I imagine there to be a list of false platitudes from which politicians pick the one they feel most appropriate for the occasion. Much the same can be said of the Armed Forces response when, with depressing regularity, a young British serviceman is shredded by an Afghan landmine or felled by a tribesman’s bullet.


‘Which banality can we use this week, Sergeant Kipling? Shall it be number eleven; he died serving the people of Afghanistan?’ ‘No sir, that one was used for Infantryman Smith a few days ago.

May I suggest you use Cliché 17: he died serving his country or No. 19 is rather splendid: he died happily doing what he always wanted to do? We haven’t used that one for awhile.’

I was reminded of this when I read a EWN correspondent’s remark on the ‘we’re all in this together’ inanity. He pointed out how many cabinet members; 23 of 29 was it; are millionaires.


The crumb of renewed glory was thrown to the mob last week. Britain will have a new aircraft carrier for, wait for it, 2030. Yes, you will indeed wait for it; 19 to 29 years if it is remembered that pie in the sky is invariably late like the trains and economic recovery.

Politicians never fail to disappoint.

Long before computers and other shipbuilding aids were to hand; when most transport was carried by Shire horses, Britain’s most illustrious warship, HMS Ark Royal, lost in November 14, 1941, was built in five years.

Now they call 19 to 29 years years in building an aircraft carrier progress. Forgive me if I put my head in my hands and weep. Platitudes do not have a shelf life; if I hear the term Dunkirk Spirit one more time I swear I will scream.

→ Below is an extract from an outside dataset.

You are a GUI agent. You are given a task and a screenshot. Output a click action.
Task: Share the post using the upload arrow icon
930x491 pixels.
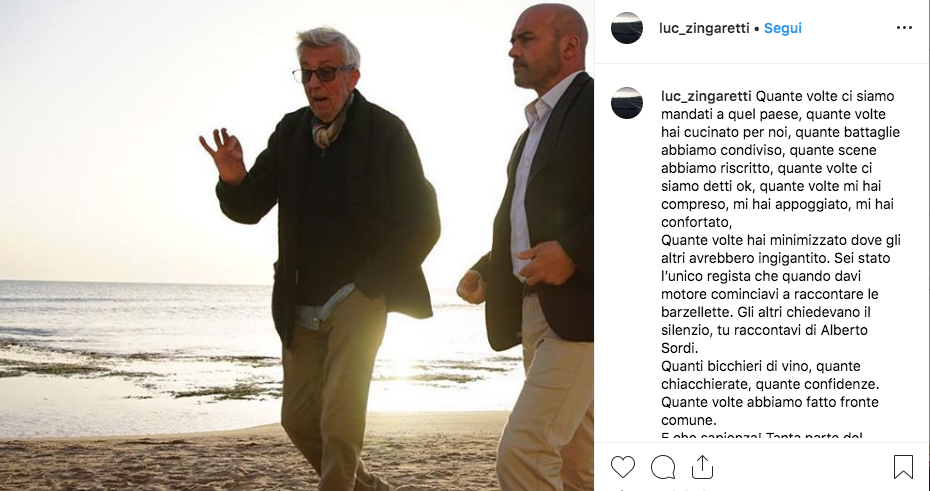(x=702, y=467)
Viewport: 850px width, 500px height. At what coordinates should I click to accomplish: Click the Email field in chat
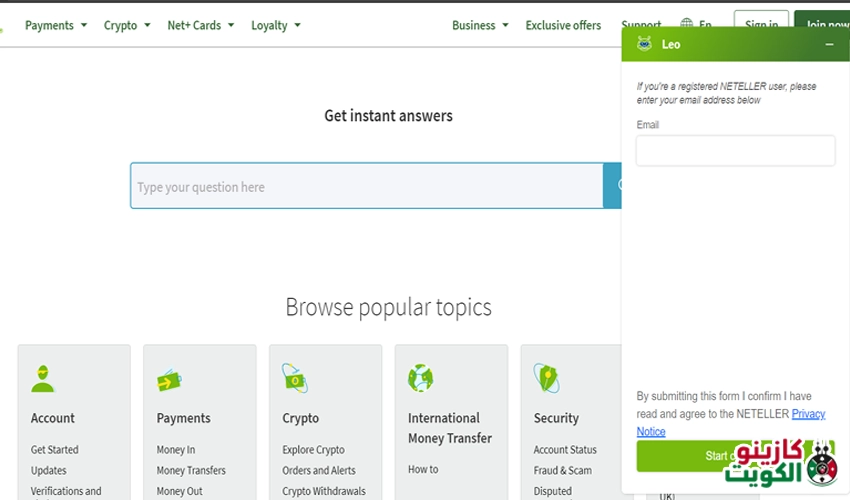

It is called spin and has much in common with ‘come into my parlour said the spider to the fly.’ This is why platitudes are called spin; they inveigle, they deceive, they buy time for inept politicians, their rat-like eyes squinting from their bunkers.

Searching for a suitable quotation to underpin my point I had so many to choose from Socrates to the present.

George Orwell, prophetic journalist spoke for us all: ‘Political language is designed to make lies sound truthful and murder respectable; and to give solidity to pure wind.’ It is what the Africans call ‘magumba.’